Some individuals experience side effects from drinking willow bark tea, but these are very mild and are often felt due to over consumption or improper brewing methods. The most common side effect is stomach upset, but this rarely leads to complications such as ulcers and stomach bleeding. Effects from having too much willow bark tea include skin rash, stomach inflammation or irritation, nausea, vomiting, kidney inflammation, and tinnitus (which is a ringing sound inside your ears)
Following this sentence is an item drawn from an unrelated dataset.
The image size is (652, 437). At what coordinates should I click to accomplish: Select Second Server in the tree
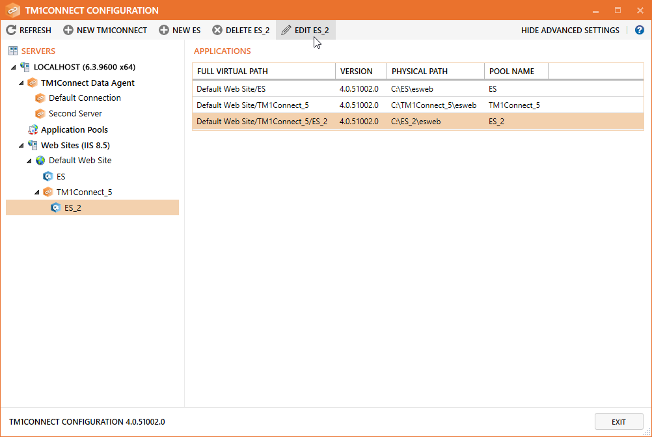tap(75, 114)
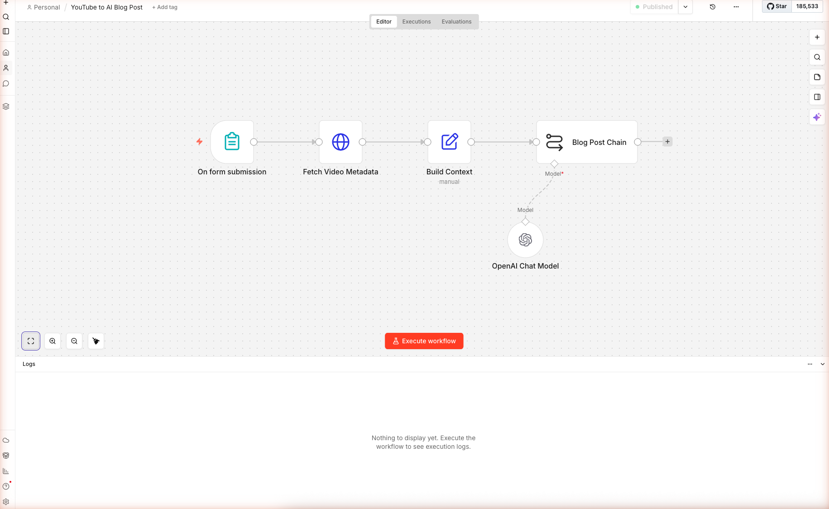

The flavour and comfort of willow bark tea has been used for thousands of years, and there is no reason to let this grand and noble tea fall victim to history! The continued use of willow bark tea as a medicinal or recreational tea is an honorable deed in its own, connecting us with the world that we continue to drift so far from as we as human beings become more and more modern. Never ever forget your roots, and exploring the world of wild edibles and medicinals offered by my environment is one of the ways I connect with the natural world, not just physically but also spiritually. I hope you find as much pleasure in consuming this incredible tea as I do. Enjoy, and Happy Holidays!